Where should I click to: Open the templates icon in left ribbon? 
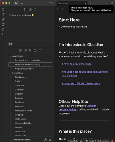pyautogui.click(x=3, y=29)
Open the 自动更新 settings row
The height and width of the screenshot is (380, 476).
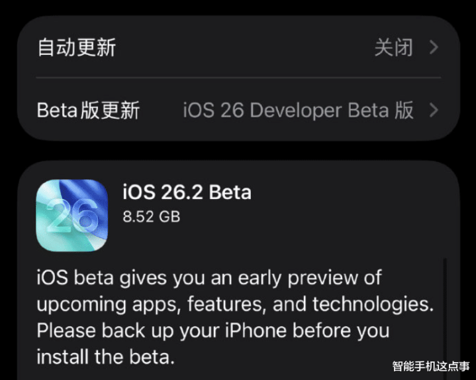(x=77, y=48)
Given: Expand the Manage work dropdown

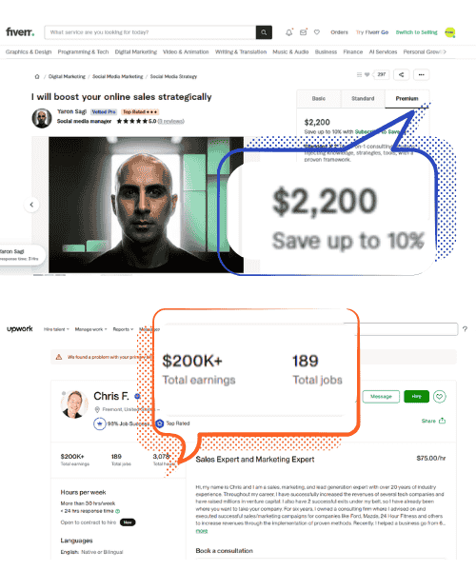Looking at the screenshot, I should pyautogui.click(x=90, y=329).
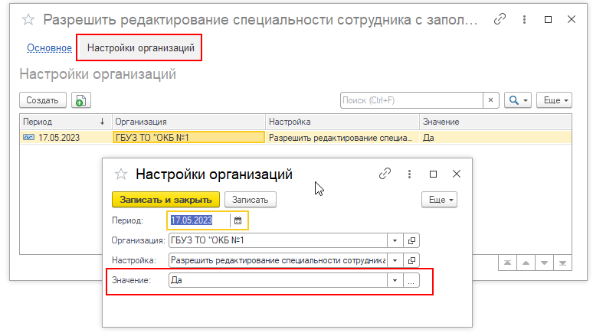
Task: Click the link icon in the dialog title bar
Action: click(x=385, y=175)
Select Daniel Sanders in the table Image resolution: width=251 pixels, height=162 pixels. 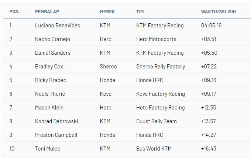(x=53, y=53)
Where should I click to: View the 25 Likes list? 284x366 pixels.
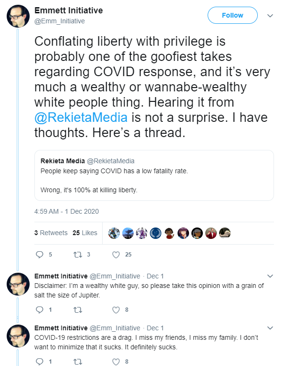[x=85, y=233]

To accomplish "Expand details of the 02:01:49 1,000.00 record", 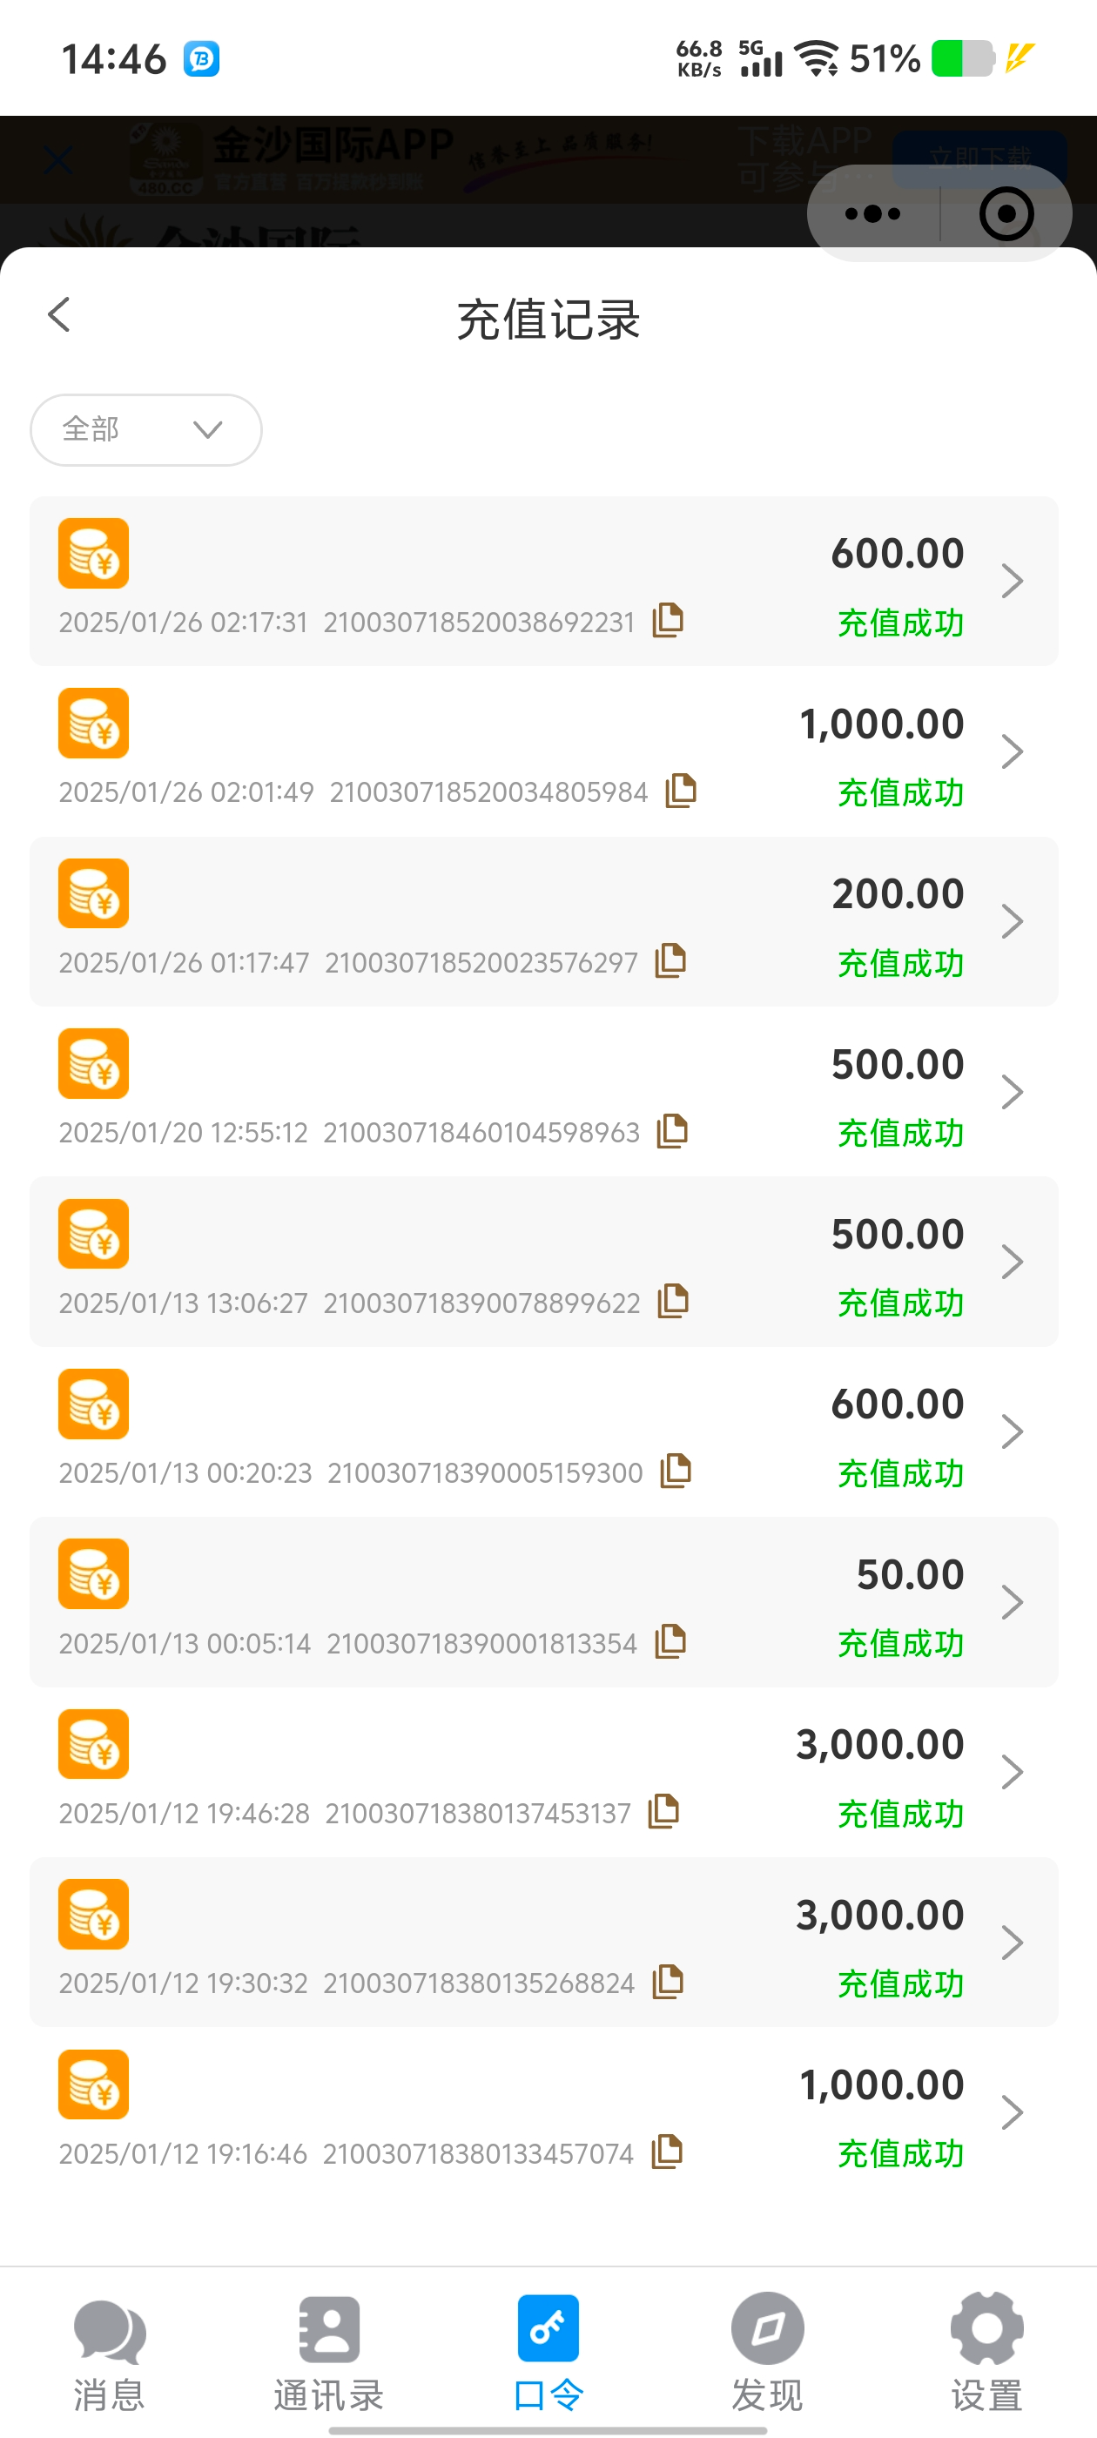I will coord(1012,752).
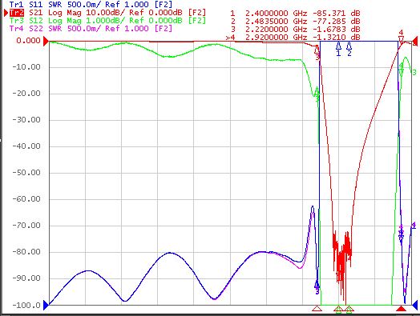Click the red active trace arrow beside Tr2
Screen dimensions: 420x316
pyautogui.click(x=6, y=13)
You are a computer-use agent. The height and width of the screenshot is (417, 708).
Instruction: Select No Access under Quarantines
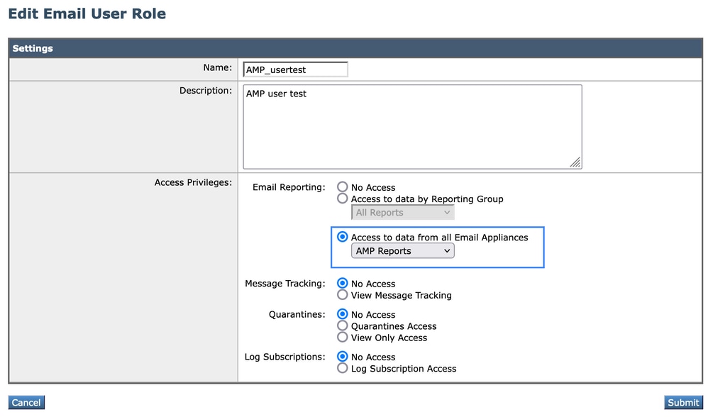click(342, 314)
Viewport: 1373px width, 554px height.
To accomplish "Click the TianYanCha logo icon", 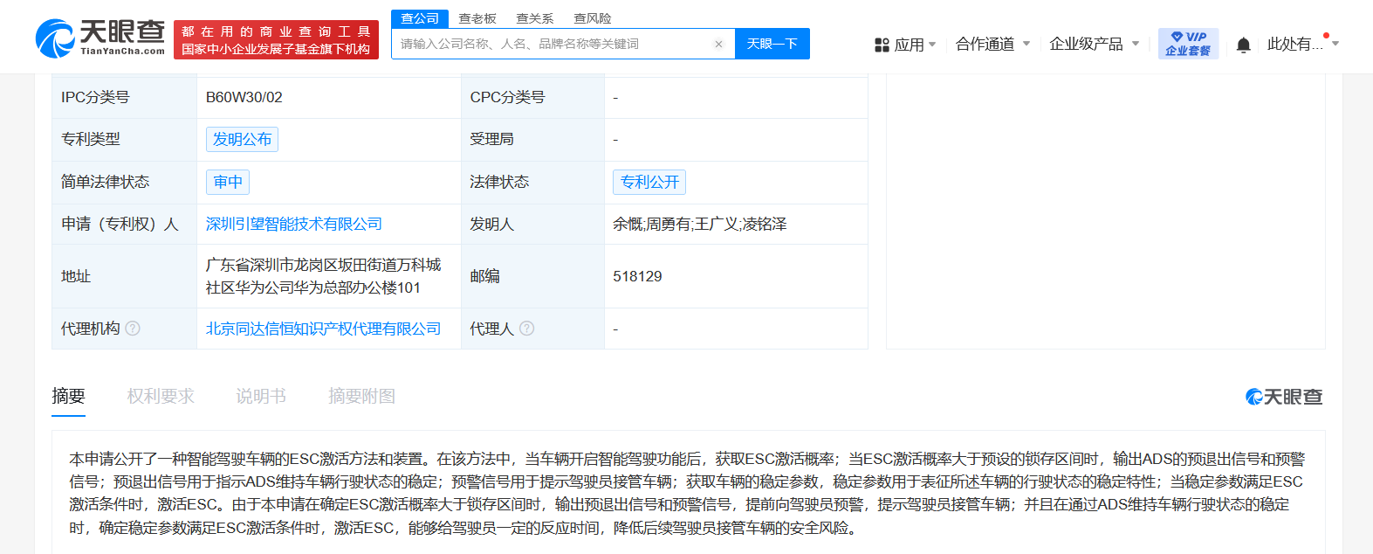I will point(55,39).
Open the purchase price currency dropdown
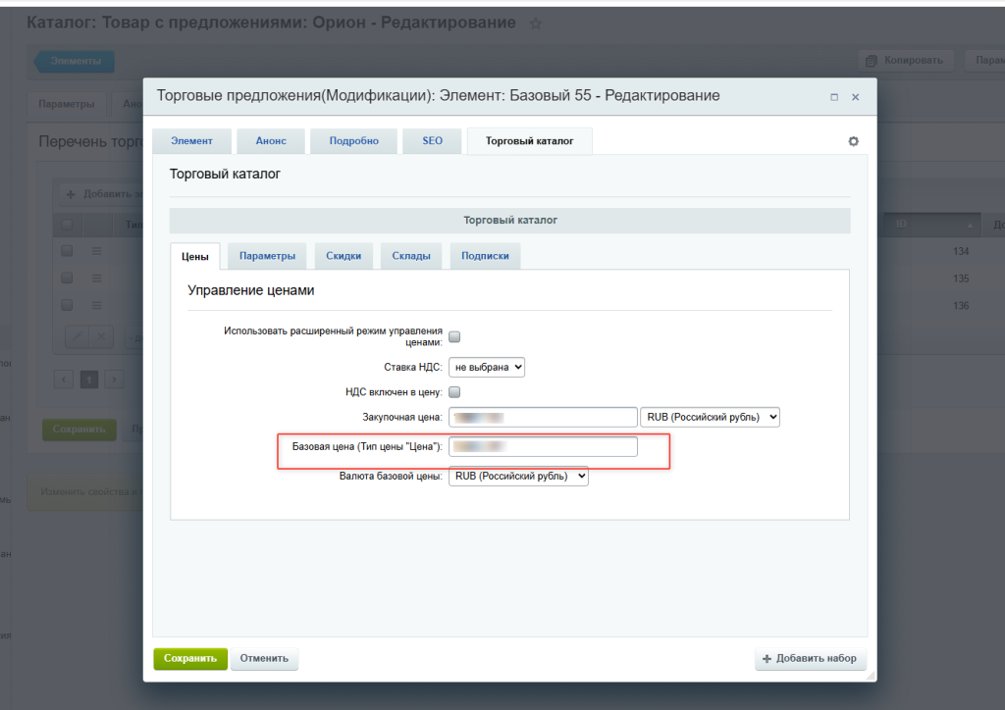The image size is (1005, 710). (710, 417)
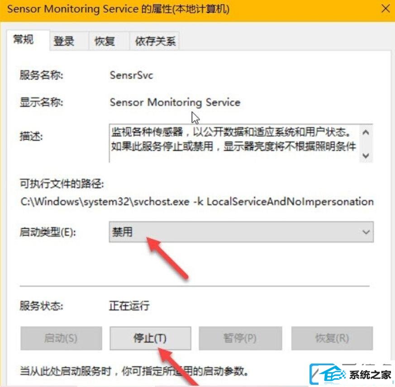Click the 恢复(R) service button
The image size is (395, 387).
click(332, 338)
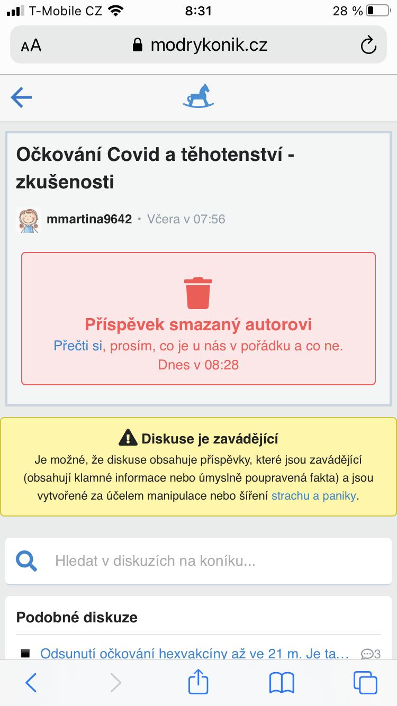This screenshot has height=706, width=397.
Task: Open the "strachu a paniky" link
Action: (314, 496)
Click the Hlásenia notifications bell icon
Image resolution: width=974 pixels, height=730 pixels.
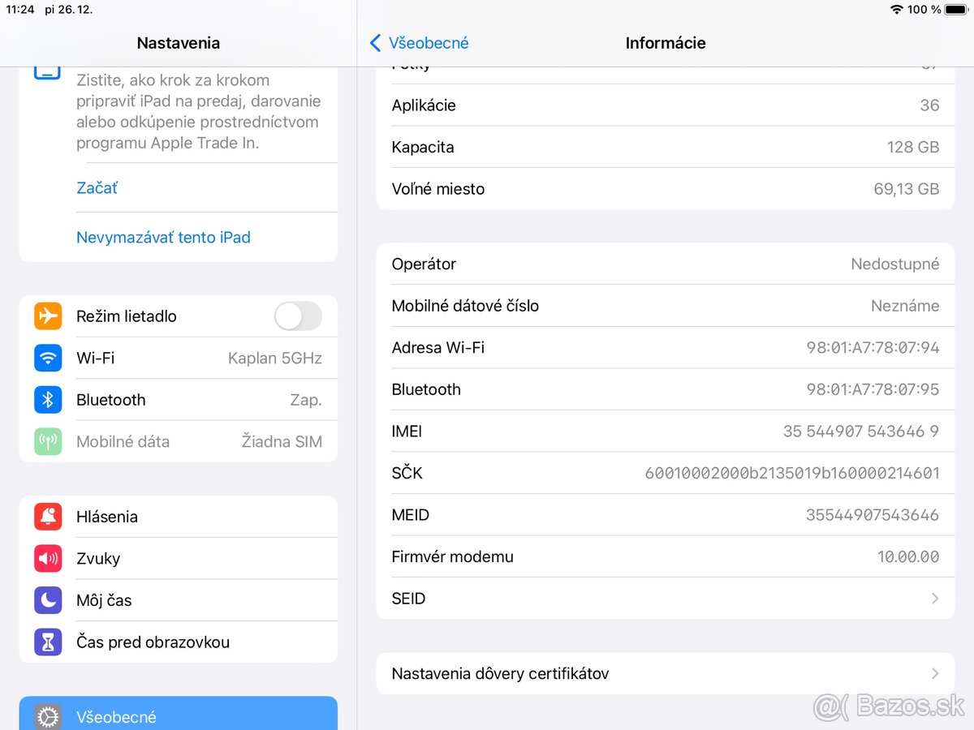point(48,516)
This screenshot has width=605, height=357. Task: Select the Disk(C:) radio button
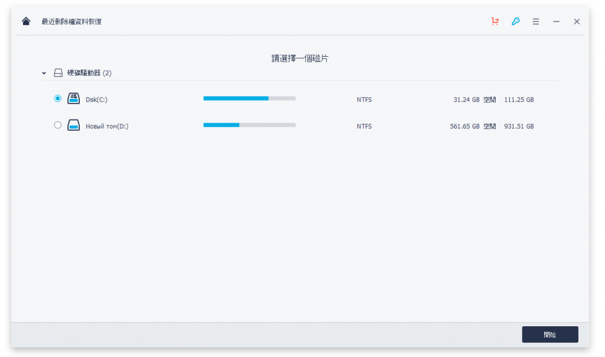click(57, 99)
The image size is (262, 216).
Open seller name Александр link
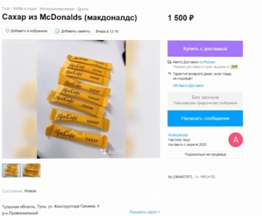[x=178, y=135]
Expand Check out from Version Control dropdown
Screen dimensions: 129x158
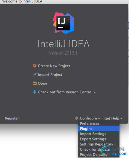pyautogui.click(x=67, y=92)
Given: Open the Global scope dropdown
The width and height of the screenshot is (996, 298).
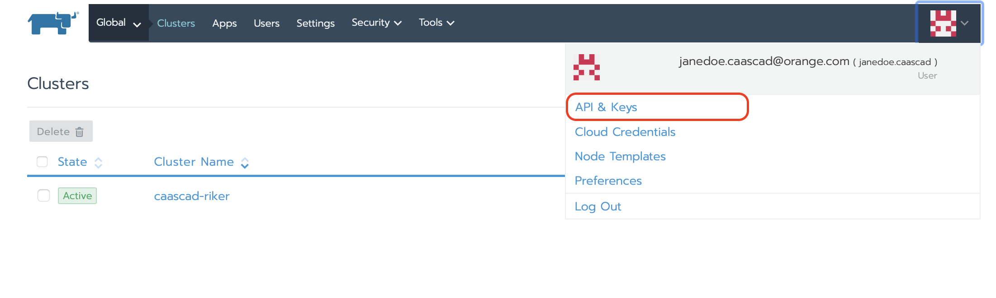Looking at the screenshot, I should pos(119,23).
+ + + +
> _WORK TO BE COMPLETED_:
Only the lines from the one with "Screen dimensions: 129x158" through the final line of the entries belong in the answer, set down exactly, with both ends included and no pictures.

> _RESPONSE_:
Screen dimensions: 129x158
pyautogui.click(x=67, y=92)
Given: Open the Global scope dropdown
The width and height of the screenshot is (996, 298).
Looking at the screenshot, I should pos(119,23).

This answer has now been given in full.